Attitudes to food hygiene have also changed for 78 percent of respondents. Over half (64 percent) said they are now more careful about washing hands and cleaning surfaces after handling and unpacking food from shops. More than a third (37 percent) said they believe that everyone should now use hand sanitiser when entering a shop where food is sold, and 40 percent are trying to be more careful about washing unpackaged fruit and vegetables than they were before.
When the lockdown ends, 34 percent of over 65s said they quickly want things to return to normal, versus 27 percent of the general population and 20 percent of 16-35s.
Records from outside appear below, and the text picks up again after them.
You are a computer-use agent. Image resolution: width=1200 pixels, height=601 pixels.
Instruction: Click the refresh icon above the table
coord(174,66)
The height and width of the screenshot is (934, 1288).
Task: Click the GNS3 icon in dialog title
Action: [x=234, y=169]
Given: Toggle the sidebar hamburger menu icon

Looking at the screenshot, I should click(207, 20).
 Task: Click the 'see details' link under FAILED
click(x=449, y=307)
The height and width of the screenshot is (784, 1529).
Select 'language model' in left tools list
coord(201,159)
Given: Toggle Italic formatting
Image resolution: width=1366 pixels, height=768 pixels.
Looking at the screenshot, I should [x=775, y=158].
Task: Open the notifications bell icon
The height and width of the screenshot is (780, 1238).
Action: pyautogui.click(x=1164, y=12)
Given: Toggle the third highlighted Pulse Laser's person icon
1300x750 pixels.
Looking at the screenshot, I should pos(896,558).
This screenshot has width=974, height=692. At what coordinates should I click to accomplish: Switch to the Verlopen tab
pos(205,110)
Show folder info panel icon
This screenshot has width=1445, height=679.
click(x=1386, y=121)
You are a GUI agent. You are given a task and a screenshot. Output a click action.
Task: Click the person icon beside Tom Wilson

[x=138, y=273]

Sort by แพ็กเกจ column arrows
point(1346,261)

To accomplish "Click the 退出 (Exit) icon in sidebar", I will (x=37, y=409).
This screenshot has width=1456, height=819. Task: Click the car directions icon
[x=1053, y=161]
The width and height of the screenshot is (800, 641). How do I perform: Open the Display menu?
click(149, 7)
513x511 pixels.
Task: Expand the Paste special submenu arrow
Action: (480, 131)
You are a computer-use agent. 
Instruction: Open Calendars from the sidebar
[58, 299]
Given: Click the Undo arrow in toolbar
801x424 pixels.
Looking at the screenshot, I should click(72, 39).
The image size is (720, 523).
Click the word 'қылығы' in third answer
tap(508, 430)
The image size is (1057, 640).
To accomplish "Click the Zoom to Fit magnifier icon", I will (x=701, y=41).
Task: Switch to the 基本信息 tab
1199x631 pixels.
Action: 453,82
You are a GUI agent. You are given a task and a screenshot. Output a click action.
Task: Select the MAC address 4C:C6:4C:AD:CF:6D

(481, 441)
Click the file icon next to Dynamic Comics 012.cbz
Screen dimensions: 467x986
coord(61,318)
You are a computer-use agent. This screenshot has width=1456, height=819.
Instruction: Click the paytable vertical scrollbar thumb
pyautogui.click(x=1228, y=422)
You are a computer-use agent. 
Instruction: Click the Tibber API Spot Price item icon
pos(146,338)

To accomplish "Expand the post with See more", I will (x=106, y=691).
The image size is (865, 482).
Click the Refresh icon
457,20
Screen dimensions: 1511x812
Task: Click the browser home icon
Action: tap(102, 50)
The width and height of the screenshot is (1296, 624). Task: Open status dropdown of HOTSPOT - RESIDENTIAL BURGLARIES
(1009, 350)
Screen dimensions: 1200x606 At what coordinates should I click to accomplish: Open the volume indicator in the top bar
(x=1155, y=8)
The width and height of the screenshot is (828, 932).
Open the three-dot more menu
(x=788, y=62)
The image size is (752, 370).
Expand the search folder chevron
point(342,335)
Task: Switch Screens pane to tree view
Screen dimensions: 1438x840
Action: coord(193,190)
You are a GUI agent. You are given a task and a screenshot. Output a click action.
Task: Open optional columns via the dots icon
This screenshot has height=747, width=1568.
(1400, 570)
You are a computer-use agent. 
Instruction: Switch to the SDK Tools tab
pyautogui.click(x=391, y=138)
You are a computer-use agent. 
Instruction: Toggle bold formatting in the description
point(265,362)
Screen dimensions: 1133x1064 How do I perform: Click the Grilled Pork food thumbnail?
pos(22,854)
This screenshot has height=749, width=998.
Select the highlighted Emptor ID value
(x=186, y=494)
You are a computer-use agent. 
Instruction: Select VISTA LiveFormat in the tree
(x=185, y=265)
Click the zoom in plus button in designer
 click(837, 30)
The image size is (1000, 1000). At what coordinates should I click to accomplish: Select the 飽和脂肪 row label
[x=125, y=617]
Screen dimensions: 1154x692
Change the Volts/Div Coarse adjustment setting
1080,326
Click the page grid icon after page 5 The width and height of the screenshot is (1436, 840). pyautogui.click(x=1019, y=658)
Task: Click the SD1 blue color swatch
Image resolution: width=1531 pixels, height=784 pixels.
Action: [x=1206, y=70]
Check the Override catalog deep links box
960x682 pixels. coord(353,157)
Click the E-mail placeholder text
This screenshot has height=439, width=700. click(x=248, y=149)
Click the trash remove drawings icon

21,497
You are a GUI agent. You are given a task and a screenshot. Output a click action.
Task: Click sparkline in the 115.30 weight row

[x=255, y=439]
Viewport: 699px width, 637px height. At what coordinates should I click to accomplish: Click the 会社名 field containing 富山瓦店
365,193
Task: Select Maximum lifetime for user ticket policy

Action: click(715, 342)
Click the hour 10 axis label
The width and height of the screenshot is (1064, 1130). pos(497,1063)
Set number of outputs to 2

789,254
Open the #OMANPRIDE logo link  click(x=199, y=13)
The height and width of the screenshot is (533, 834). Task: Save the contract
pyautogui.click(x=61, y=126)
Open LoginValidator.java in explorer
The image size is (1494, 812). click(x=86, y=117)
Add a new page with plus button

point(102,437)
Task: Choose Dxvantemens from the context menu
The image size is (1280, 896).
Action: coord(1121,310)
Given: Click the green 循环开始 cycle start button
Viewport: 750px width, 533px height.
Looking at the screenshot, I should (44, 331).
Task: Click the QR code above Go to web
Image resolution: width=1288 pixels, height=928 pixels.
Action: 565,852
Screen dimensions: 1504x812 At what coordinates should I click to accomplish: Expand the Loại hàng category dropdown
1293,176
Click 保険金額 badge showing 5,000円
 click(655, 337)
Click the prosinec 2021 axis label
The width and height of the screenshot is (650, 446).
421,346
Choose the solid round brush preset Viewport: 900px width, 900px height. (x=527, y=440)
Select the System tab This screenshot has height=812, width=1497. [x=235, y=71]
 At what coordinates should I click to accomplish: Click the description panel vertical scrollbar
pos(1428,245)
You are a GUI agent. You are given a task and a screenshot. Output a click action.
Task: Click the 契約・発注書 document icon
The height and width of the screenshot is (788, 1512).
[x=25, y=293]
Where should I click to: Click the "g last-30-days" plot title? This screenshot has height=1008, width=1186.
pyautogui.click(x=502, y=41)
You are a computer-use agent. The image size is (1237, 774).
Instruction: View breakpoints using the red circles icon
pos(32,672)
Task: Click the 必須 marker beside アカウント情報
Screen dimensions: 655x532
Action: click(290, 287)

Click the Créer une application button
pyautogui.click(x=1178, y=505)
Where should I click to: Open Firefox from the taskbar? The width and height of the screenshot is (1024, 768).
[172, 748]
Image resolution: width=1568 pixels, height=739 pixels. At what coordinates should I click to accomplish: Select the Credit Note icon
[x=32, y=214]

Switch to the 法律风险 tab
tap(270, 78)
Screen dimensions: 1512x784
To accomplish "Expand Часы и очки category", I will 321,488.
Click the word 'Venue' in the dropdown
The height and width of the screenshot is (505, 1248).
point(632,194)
However, all age groups were said to be unanimous in saying that what they have missed most during lockdown is socialising over a meal or drink.
Emma Gubisch, Head of Consumer Science at Leatherhead, said that as the UK emerges from lockdown, it will be important for the sector to adapt as consumer habits, preferences and expectations evolve.
“The food and beverage sector is likely to experience a nuanced shift to a ‘new normal’,” she said. “Much will depend on how the COVID-19 crisis unfolds from here. If there is a second spike in cases, we can expect a heightened awareness of hygiene to remain. But it will be interesting to see if the 16-35 age group can maintain its new-found love of cooking once children are back in school and more people return to their usual place of work. These are challenging and volatile times, but food and beverage brands that can pivot to help consumers live the life they want to will be well-placed to thrive whatever the future holds.”